The Daily Rail: Raising Menu Prices Can Be Dangerous but Do Restaurants Have a Choice?

MARKETING: The Growing Demand for Food Delivery & How to Market Your Restaurant’s Delivery

There's a growing demand for meal delivery in the US. Doubly so when half the country is encrusted in ice and no one wants to leave the warmth of their couch. Here's how operators can market their restaurant delivery service.


DID YOU KNOWS…

NCAA Men’s Basketball Championship vs. Amazon

Amazon is claiming that the NCAA Men’s Basketball Championship cut into its video streaming last April so much that Prime Video had its fewest number of streams to date.

Fernet-Branca Was Once a ‘Cure’ for Cholera

Fernet-Branca, a brand of amaro, was once used as a cure for cholera in the 18th Century, according to Niccolo Branca, VP of Fernet-Branca. The company founder provided a local Milan hospital with the alcohol and it tested well with patients, helping the spread the company’s popularity.

Dunkin’ Donuts Removes Artificial Food Colors from its Doughnuts

Don’t like artificial coloring? Good news for you then. Dunkin’ Donuts has nixed fake food dyes from its doughnuts, completing a promise to do so by the end of 2018. 


REAL NEWS ABOUT FAKE FOOD

Why it matters to you: There’s some fishy business in the restaurant industry & it’s going to hurt reputations.

 Recently Netflix created and released Rotten, a documentary about the food industry’s deepest and darkest secrets. Spanning from fraudulent sea food to “Big Garlic” (yes, apparently that’s a thing) to fake honey, and the shocking rise of peanut allergies in the US. There is a lot to take in here.

So what does something like “fraudulent sea food” even mean? A study that Oceana recently conducted in NYC concluded that 39% of surveyed restaurants served fraudulent fish, including every single sushi place. Essentially, at lower end restaurants, operators will occasionally (or more than occasionally) substitute a cheaper fish in place of what’s being advertised on their menu as a way to cut costs and increase profit margins. Makes a lot of sense from a business standpoint but it’s devious and bad for our industry as a whole.

White tuna” is a very common example. It usually isn’t tuna at all. Typically (94% of the time), this “tuna” is escolar, a snake-like mackerel that is a bycatch of tuna and swordfish.
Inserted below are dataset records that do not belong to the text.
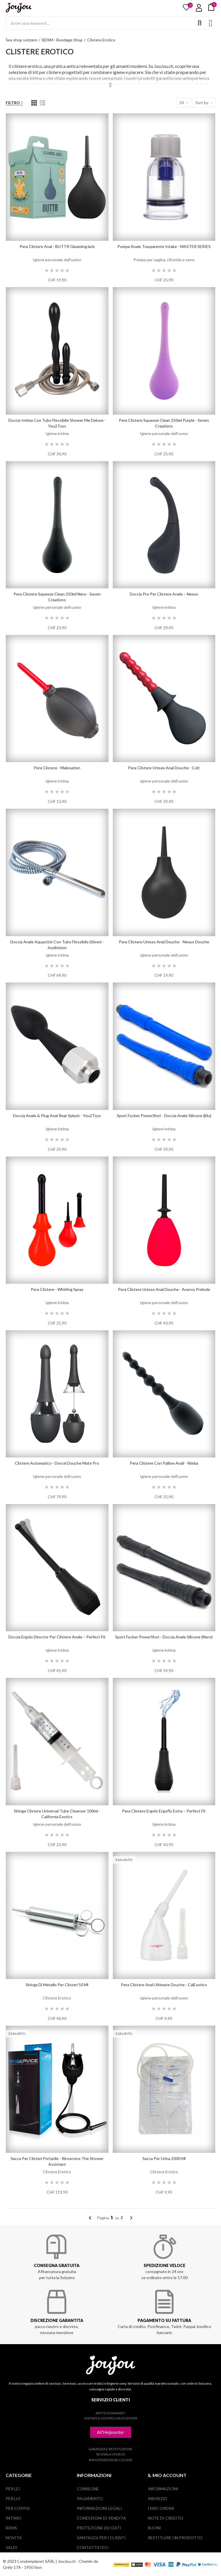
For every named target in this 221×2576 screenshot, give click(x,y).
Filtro (13, 102)
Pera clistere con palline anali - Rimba (164, 1463)
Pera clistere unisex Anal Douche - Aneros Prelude (164, 1289)
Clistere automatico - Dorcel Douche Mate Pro (57, 1463)
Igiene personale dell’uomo (57, 259)
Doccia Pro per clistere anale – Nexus (164, 593)
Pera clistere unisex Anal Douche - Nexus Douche (164, 941)
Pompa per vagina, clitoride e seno (164, 259)
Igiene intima (57, 433)
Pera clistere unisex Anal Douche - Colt (164, 767)
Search (199, 23)
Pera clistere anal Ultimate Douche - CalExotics (164, 1984)
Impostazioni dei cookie (110, 2460)
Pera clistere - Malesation (57, 767)
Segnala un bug (110, 2454)
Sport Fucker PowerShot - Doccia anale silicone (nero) (164, 1636)
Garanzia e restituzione (110, 2449)
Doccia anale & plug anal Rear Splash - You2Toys (57, 1115)
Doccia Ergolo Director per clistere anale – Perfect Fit (57, 1636)
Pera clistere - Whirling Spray (57, 1289)
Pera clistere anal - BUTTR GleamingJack (57, 246)
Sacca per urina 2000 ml (164, 2158)
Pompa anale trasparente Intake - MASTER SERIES (164, 246)
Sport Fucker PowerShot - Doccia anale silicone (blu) (164, 1115)
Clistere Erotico (57, 1997)
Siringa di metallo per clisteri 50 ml (57, 1984)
It has a smooth texture but has been banned in several places because it contains an oil humans cannot digest. It can cause severe gastrointestinal distress. Though this intentional mislabeling otherwise isn’t always dangerous to guests’ overall health, it does your guests a disservice and sows the seeds of mistrust to your business and our industry. We all should be better than that.

 

THE PRICE WE PAY

Why it matters to you: Raising prices can be dangerous, but do you have a choice?

 When is the last time you raised your prices? I know, right! You, like so many operators, are competing for the traffic you already have and it’s clear your guests are very price sensitive. To answer the question about what you should do, it might help to listen to the opinions of the major players in the industry as they navigate the same treacherous price issues you do.

We have to start by acknowledging prices have been pretty flat these last few years, but costs continue to rise. Just this past week alone, 18 states increased their minimum wage. Never mind that food prices have been rising, too.

“The ability to take price is limited,” Red Robin CEO Guy Constant said during an investor’s presentation this week. He isn’t alone in this thought. The CEO of Fogo de Chao said, “Consumers are smart… They look at the value proposition and the service model and the control they have over that dining experience. We’re going to continue to do well with those factors.”

This confirmation may be obvious, but what to do is not. For Red Robin, they are eliminating positions and consolidating job descriptions. This may ask more of their staff, but since they are being paid more it certainly seems fair to expect more.